━━━ PROVIDED TEXT ━━━

The actors are not there yet, but they are coming. The stage is set. The day is rising, the shadows are moving away. The titles evoke bits of dialogues, of flashing thoughts, of laughter, of innocent fragments of daily life. The only thing left to do is wait.

There are beds, armchairs, and space. Everything is ready to welcome them. They should be coming now. Shouldn’t they? The chairs look comfortable, the mattresses of good quality.

On second thought, I don’t know if Claude Lazar speaks of a « before » or an « after » state. Should one see in his work an imminent occupation, or traces of a recent passage? In any case, the dust particles remain in suspension, whirling around themselves.

We rarely see an artist take into consideration, to such an extent, emptiness and absence. It is even rarer when he does it with such persistency and such frankness. This void is so empty that he feels obliged to place a few pieces of furniture in it so as not to be accused of morbid exaggeration, hence making us think that it is a frightening world. Which, of course, it isn’t. The world is merely what it is, made up of a sumptuous, permanent, silent, and smooth barrenness. 

The more solitary a man is, the more he can easily smile, like the battle of a sunbeam against the walls of a dark room, a window open to the emptiness of the sky, or the silhouette of a woman, so long as she will always be seen from behind. The more a man paints empty bedrooms, the fuller his life becomes. The more he grows up, the more the universe freezes, shrinks, and sometimes gives a pure jewel, a pure, genuine, and quite informal despair. At least we are sure of that. At least we are sure of the accuracy of the inner gaze. As sure as these rooms where the wooden floors don’t creak.

Philippe Djian

Les acteurs ne sont pas encore là, mais ils vont arriver. Les décors sont en place. Le jour se lève, les ombres s’éloignent ; Les titres évoquent des bribes de dialogues, des pensées fulgurantes, des rires, d’innocents lambeaux de quotidien. Il ne reste plus qu’à attendre.

━━━ DATASET RECORDS ━━━

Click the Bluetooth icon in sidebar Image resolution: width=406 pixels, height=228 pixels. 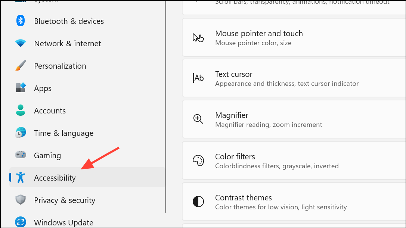coord(21,21)
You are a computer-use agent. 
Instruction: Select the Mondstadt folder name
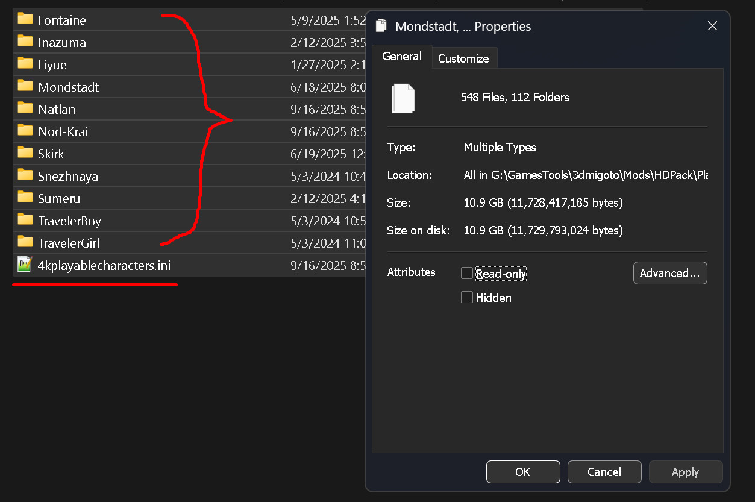coord(68,87)
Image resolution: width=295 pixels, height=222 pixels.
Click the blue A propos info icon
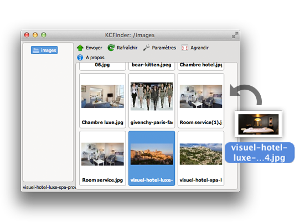tap(80, 58)
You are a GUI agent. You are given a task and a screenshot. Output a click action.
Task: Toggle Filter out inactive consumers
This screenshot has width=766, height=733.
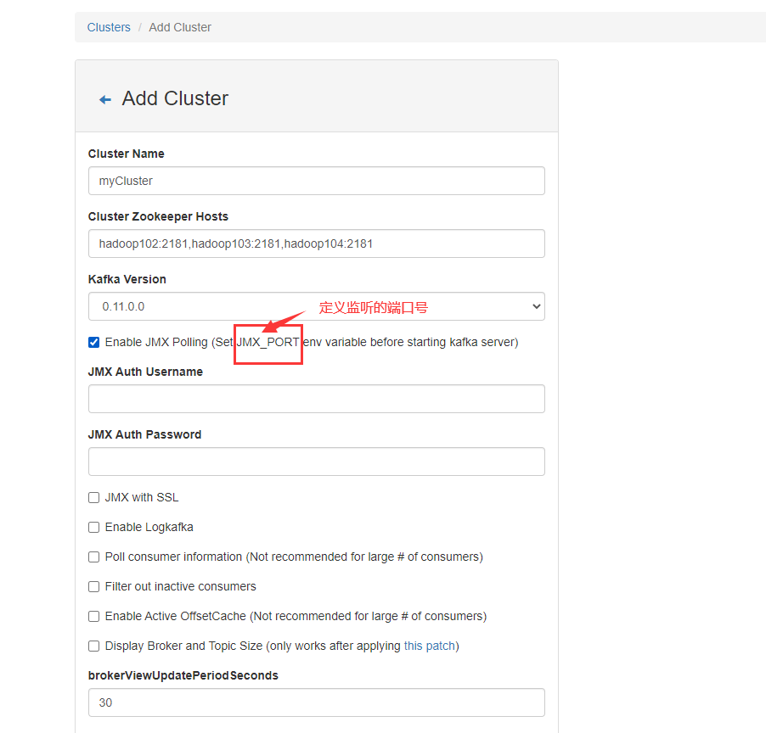93,586
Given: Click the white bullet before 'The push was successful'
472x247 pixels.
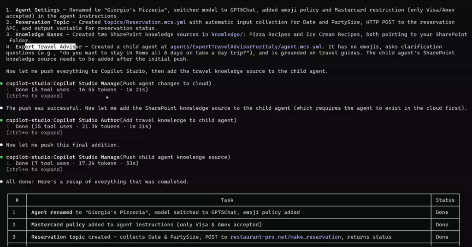Looking at the screenshot, I should [2, 108].
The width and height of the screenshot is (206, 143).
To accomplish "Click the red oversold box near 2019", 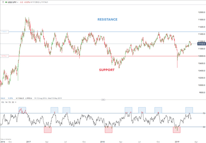I will 177,130.
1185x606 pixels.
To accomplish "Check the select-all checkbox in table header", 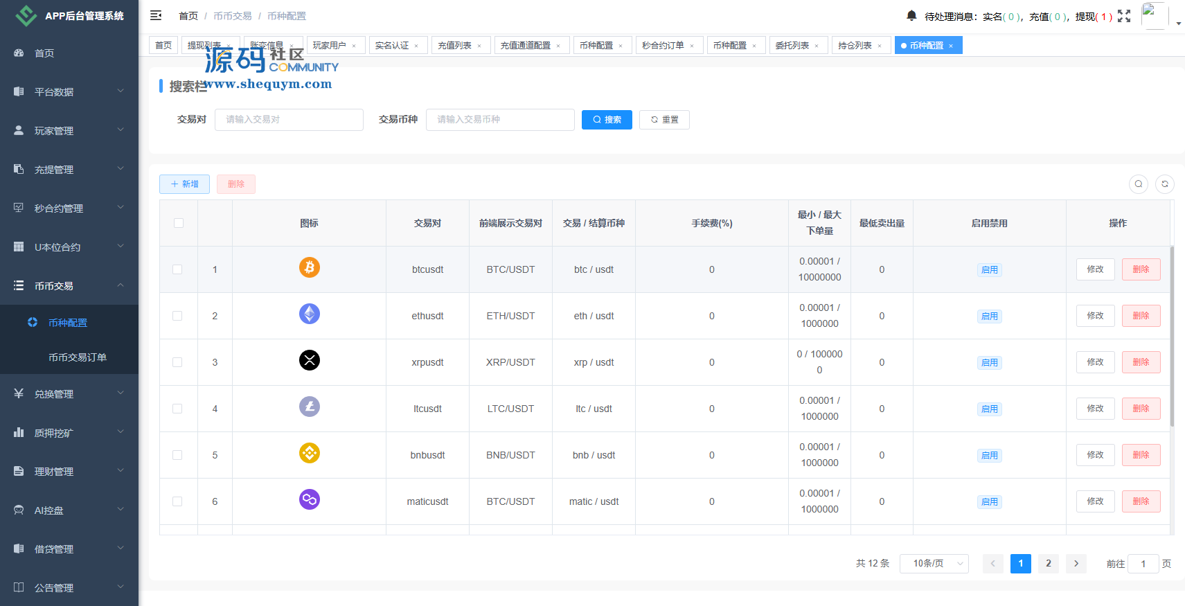I will click(179, 223).
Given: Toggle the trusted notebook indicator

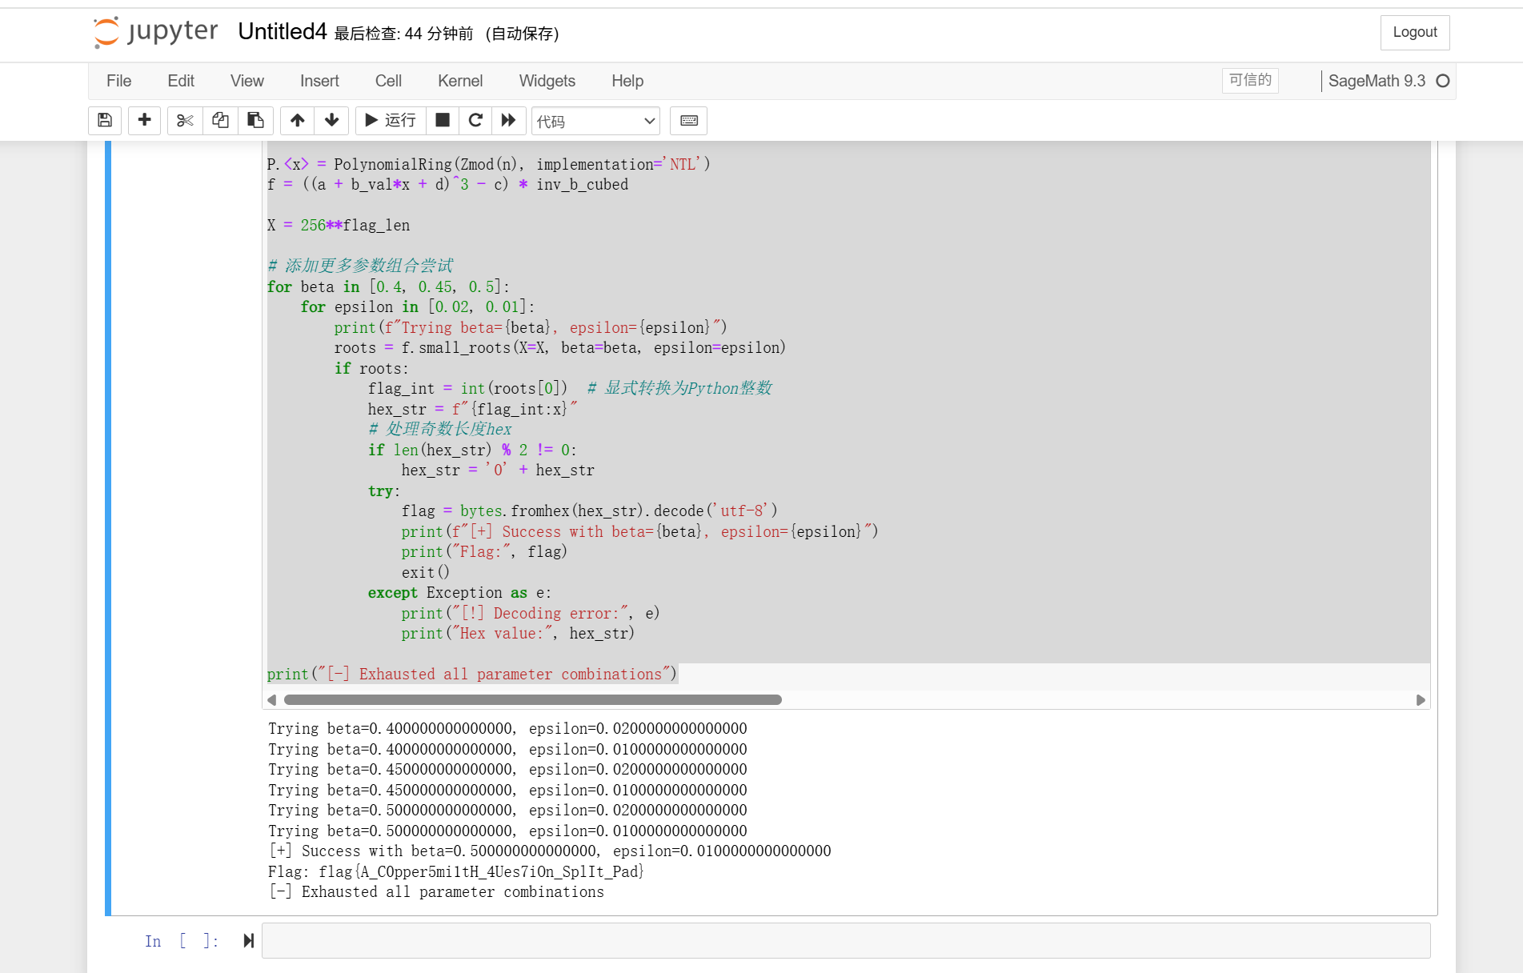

━━━

● EXERCISE 1:
Echo the passage of the text on Claude Lazar's work between "The more solitary" and "floors don’t creak.", inclusive.
● EXERCISE 2:
Answer these questions from the text on Claude Lazar's work.
(a) Besides space, what two things are said to be there to welcome the actors?
(b) What do the dust particles remain in?
(c) What do the wooden floors of the rooms not do?
● EXERCISE 3:
Pick up the text on Claude Lazar's work from where it stops.
The items are not needed for anything that comes next.

● TASK RESULT 1:
The more solitary a man is, the more he can easily smile, like the battle of a sunbeam against the walls of a dark room, a window open to the emptiness of the sky, or the silhouette of a woman, so long as she will always be seen from behind. The more a man paints empty bedrooms, the fuller his life becomes. The more he grows up, the more the universe freezes, shrinks, and sometimes gives a pure jewel, a pure, genuine, and quite informal despair. At least we are sure of that. At least we are sure of the accuracy of the inner gaze. As sure as these rooms where the wooden floors don’t creak.

● TASK RESULT 2:
(a) Beds and armchairs.
(b) Suspension.
(c) Creak.

● TASK RESULT 3:
Il y a des lits, des fauteuils, de l’espace. Tout est prêt pour les accueillir ; Maintenant, ils devraient arriver. Non, Les sièges semblent confortables, les matelas de bonne qualité.

Je ne sais pas si Claude Lazar parle d’avant ou d’après, à la réflexion. Si  l’on doit voir dans son travail l’imminence de l’occupation ou la trace d’un passage. En tout cas, les particules de poussière demeurent en suspension, tourbillonnant sur elles-mêmes.

Il est rare qu’un artiste fasse à ce point état du vide, de l’absence. Encore plus rare qu’il le fasse avec une telle obstination et une telle franchise. Ce vide est tellement vide qu’il s’oblige à y placer quelques pièces de mobilier pour ne pas être accusé d’exagération morbide et par là donner à penser que ce monde est effrayant, ce qu’il n’est pas, bien sûr, le monde est simplement tel qu’il est, d’une aridité somptueuse, permanente, silencieuse et lisse.

Plus un homme est solitaire et plus il a le sourire facile comme le combat d’un rayon de soleil contre les parois d’une chambre obscure, une fenêtre ouverte sur le néant du ciel ou la silhouette d’une femme à condition qu’elle soit toujours de dos. Plus un homme peint de chambres vides et plus sa vie s’emplit. Plus il grandit et plus l’univers se fige, et rapetisse, donnant parfois un pur joyau, un pur désespoir authentique, sans chichis. Au moins sommes nous sûrs de ça. Au moins sommes nous sûrs de la justesse du regard intérieur. Comme du silence de ces pièces où les parquets ne grincent pas.